> [What you should do]: In the records that follow, the lines from the one containing "is (1000, 405)." to the one containing "Task: Open the Window menu item", inclusive, are to be given again exactly.

> [Entries supplied]:

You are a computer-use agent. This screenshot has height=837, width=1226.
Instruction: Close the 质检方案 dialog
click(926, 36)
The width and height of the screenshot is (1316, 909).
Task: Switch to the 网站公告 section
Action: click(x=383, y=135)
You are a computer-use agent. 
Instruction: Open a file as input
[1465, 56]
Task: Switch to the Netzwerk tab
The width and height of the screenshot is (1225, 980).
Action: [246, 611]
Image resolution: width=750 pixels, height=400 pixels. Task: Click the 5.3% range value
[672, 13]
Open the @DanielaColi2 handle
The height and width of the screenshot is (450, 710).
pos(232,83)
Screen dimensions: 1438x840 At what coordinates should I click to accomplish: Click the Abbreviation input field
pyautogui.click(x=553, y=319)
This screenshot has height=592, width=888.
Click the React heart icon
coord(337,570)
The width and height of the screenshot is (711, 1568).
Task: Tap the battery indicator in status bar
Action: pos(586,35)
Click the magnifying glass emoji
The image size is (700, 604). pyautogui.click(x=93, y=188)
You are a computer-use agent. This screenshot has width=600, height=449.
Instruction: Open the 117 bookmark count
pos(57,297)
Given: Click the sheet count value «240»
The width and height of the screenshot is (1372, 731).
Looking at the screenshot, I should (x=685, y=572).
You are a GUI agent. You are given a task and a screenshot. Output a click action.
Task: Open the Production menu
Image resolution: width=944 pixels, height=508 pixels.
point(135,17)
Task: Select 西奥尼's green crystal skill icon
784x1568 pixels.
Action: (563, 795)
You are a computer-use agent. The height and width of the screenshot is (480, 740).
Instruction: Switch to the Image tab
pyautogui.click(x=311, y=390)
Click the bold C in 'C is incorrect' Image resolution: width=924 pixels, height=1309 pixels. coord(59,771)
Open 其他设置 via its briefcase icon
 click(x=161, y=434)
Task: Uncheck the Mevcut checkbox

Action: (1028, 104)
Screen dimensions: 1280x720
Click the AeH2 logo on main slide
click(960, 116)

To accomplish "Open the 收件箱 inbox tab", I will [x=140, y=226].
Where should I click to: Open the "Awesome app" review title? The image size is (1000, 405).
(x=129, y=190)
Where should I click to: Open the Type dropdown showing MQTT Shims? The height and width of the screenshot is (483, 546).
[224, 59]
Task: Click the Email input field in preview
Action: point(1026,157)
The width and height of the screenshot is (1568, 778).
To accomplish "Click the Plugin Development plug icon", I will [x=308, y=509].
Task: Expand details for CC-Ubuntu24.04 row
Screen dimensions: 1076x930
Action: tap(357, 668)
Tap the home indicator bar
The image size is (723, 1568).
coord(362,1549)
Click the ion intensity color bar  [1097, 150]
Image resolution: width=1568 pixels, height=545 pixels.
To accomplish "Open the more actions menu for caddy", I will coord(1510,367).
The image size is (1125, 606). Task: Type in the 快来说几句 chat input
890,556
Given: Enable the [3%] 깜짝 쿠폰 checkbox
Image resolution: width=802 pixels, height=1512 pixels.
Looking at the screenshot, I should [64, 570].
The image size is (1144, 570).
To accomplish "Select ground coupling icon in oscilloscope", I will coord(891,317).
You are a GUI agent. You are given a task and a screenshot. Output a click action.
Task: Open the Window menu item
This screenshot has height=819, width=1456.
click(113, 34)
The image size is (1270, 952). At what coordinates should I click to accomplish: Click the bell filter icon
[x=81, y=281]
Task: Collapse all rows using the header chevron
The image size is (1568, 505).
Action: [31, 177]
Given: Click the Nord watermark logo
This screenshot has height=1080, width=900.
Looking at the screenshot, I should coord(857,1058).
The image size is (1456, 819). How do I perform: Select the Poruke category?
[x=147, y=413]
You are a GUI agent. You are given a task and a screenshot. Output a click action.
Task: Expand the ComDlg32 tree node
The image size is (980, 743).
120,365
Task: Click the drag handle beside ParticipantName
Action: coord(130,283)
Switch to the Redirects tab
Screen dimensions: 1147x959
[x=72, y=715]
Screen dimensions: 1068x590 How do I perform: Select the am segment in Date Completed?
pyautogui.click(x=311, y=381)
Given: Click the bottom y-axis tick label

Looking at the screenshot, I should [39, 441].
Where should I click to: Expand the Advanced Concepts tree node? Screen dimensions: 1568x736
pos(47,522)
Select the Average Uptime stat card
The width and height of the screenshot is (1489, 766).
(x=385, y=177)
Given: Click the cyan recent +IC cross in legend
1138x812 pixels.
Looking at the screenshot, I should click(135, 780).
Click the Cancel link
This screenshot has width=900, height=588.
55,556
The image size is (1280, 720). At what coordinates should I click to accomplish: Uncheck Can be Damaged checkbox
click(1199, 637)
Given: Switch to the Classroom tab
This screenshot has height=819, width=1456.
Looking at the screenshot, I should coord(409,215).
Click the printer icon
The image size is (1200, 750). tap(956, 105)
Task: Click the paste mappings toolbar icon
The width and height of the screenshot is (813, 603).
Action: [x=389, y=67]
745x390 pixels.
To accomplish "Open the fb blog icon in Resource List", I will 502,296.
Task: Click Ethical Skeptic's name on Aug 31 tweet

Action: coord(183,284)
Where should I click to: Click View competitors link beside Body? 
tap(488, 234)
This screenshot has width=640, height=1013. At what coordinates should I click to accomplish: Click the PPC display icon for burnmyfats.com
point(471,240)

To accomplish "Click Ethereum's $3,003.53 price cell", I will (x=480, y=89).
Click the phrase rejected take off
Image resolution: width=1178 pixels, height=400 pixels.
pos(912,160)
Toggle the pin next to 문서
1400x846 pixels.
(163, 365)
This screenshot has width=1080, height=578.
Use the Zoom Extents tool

> [Result for this task]:
Where should I click to: Open the "Awesome app" review title? The image size is (1000, 405).
(x=129, y=190)
Where should I click to: Open the Type dropdown showing MQTT Shims? The height and width of the screenshot is (483, 546).
[224, 59]
Task: Click the Email input field in preview
Action: point(1026,157)
The width and height of the screenshot is (1568, 778).
To accomplish "Click the Plugin Development plug icon", I will [x=308, y=509].
Task: Expand details for CC-Ubuntu24.04 row
Screen dimensions: 1076x930
Action: tap(357, 668)
Tap the home indicator bar
The image size is (723, 1568).
coord(362,1549)
Click the ion intensity color bar  [1097, 150]
Image resolution: width=1568 pixels, height=545 pixels.
To accomplish "Open the more actions menu for caddy", I will coord(1510,367).
The image size is (1125, 606). Task: Type in the 快来说几句 chat input
890,556
Given: Enable the [3%] 깜짝 쿠폰 checkbox
Image resolution: width=802 pixels, height=1512 pixels.
Looking at the screenshot, I should [64, 570].
The image size is (1144, 570).
To accomplish "Select ground coupling icon in oscilloscope", I will coord(891,317).
You are a GUI agent. You are given a task and a screenshot. Output a click action.
Task: Open the Window menu item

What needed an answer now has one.